Search code examples
rsampling

R a factor sampling methode


I would like to produce a direct sampling with the following object :

v <- c("piment","aubergine","carotte","oignon","chou","pommeDeTerre","Na")
n <- 12

## TEST 1 : crach R
tmp <- data.frame(matrix(rep(v,n), ncol = n))
expand.grid(tmp)

But this will produce a matrix of too large size (2.176782336e+9 possibilities). So I have to study a sampling, but I don't know how to make it representative of my population.


Solution

  • If your study sample consists of v, resampling length(v) values (which is 7) from v gives you a valid bootstrap sample. Repeat this resampling B times and you have (non-parametrically) bootstrapped your study sample in an appropriate way.

    Make sure to always fix the random number generator, so that your resampling procedure can be reproduced at any instance.

    set.seed(1) # fix random number generator
    B <- 1e4L
    
    boot_fun <- function(data, B, n_sample) {
      boot <- replicate(
        B,
        data[sample(seq_along(data), n_sample, replace = TRUE)],
        simplify = FALSE
      )
      return(boot)
    }
    out <- boot_fun(data = v, B = B, n_sample = 12L)
    
    #> out[[1]]
    #[1] "chou"         "pommeDeTerre" "chou"         "chou"         "chou"         "pommeDeTerre" "carotte"      "chou"        
    #[9] "piment"       "carotte"      "piment"       "oignon"

> _DATA LISTING_
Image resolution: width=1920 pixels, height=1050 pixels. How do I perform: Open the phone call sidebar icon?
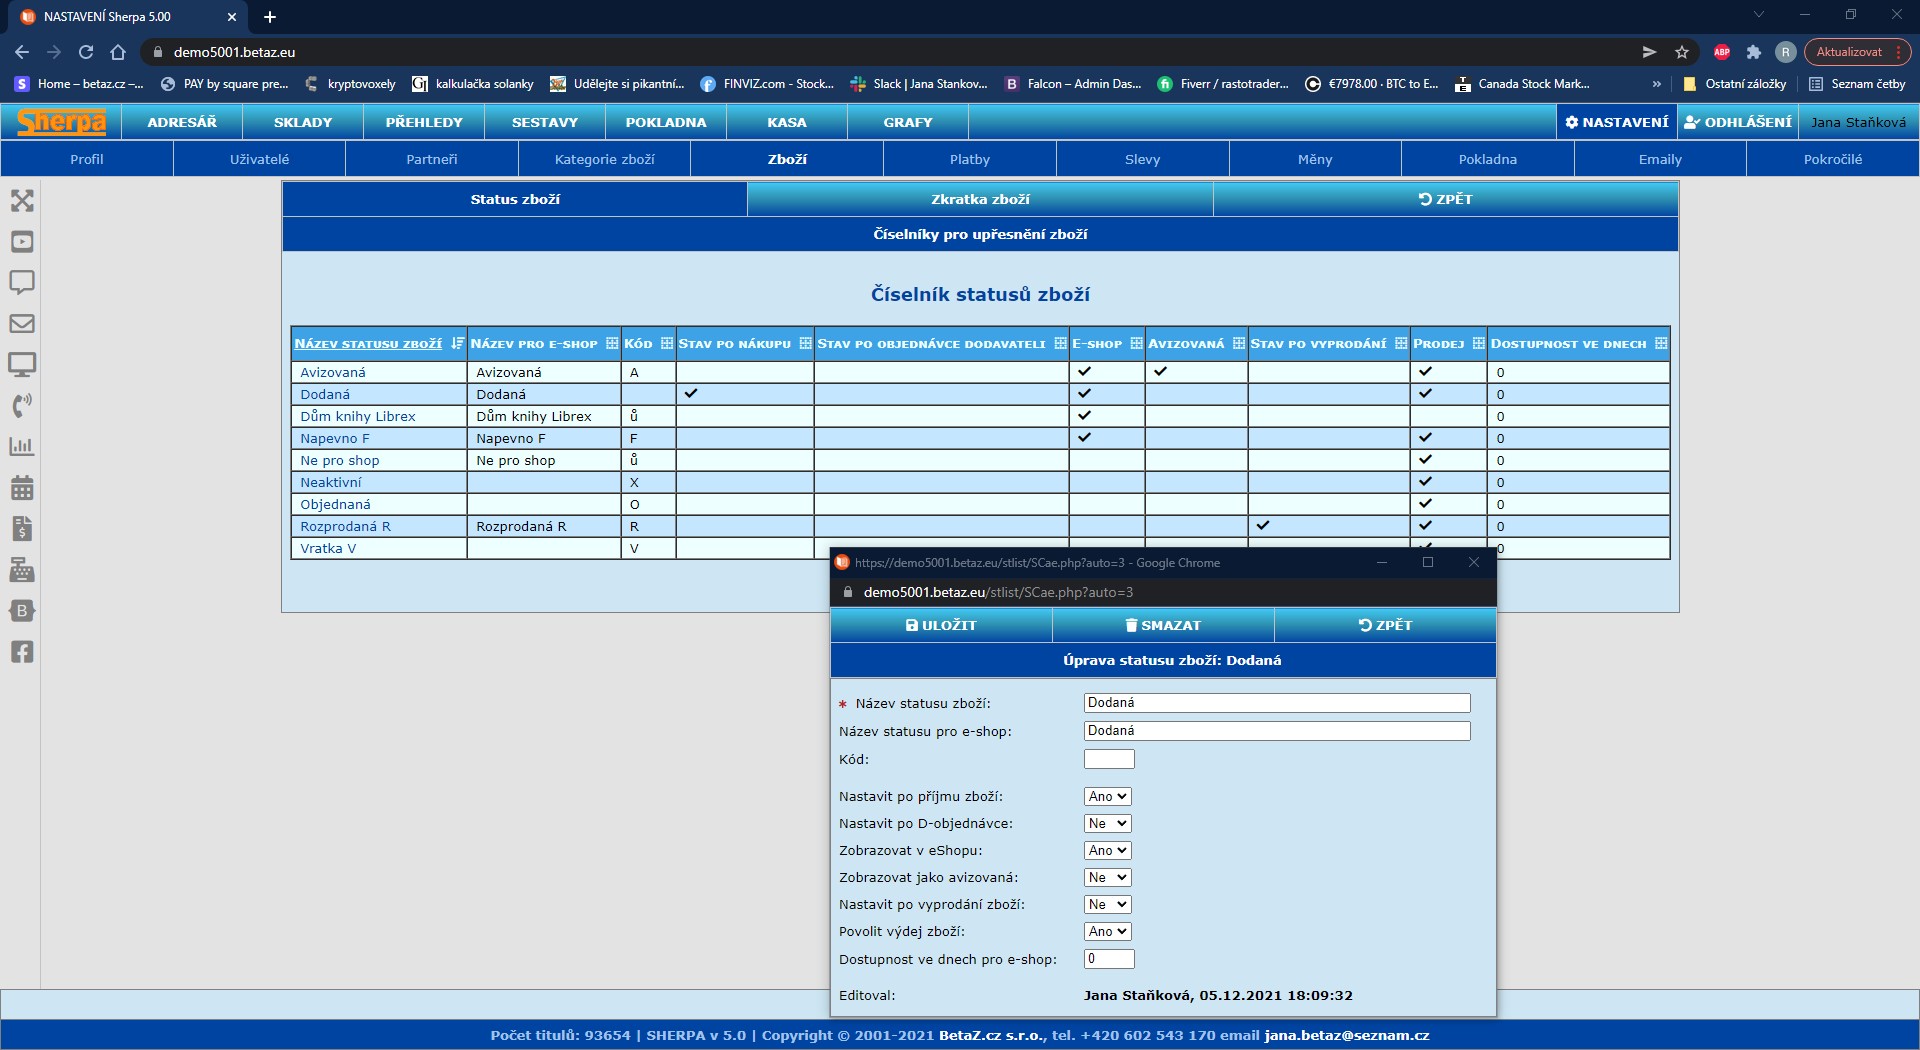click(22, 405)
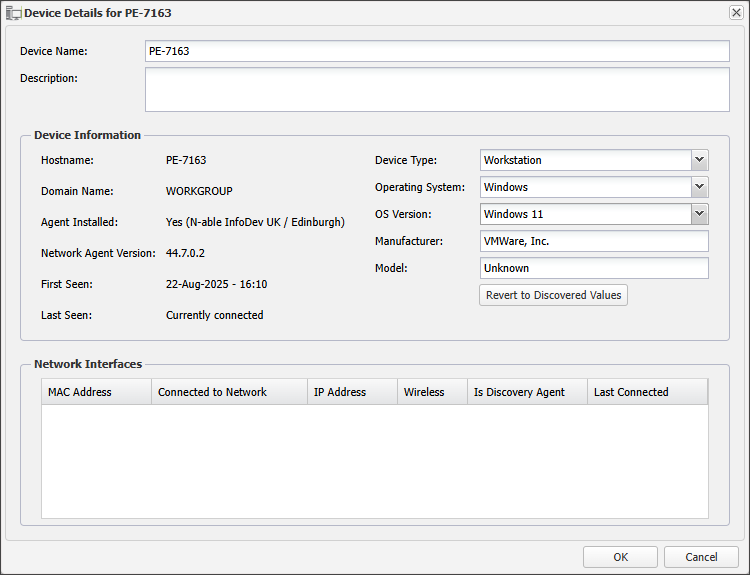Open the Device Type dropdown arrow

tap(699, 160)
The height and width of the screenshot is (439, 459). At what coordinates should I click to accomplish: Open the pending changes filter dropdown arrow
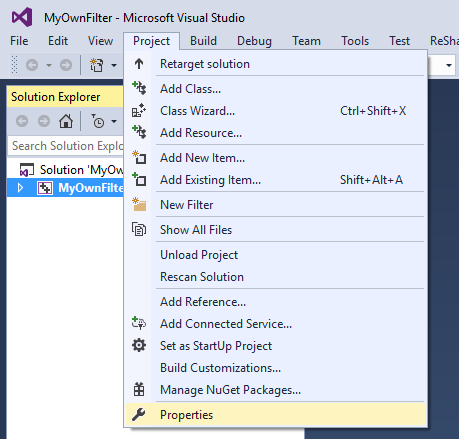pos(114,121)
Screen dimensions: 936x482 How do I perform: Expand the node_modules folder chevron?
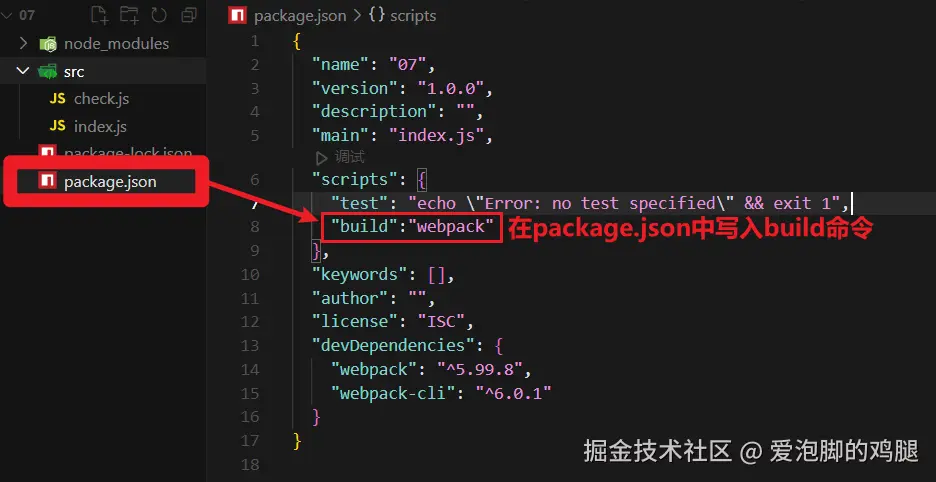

> _SHORT PROBLEM_
Reproduce the R sampling thread above word for word, from "I would like" to "of my population.".

> _COMPLETE OUTPUT_
I would like to produce a direct sampling with the following object :

v <- c("piment","aubergine","carotte","oignon","chou","pommeDeTerre","Na")
n <- 12

## TEST 1 : crach R
tmp <- data.frame(matrix(rep(v,n), ncol = n))
expand.grid(tmp)

But this will produce a matrix of too large size (2.176782336e+9 possibilities). So I have to study a sampling, but I don't know how to make it representative of my population.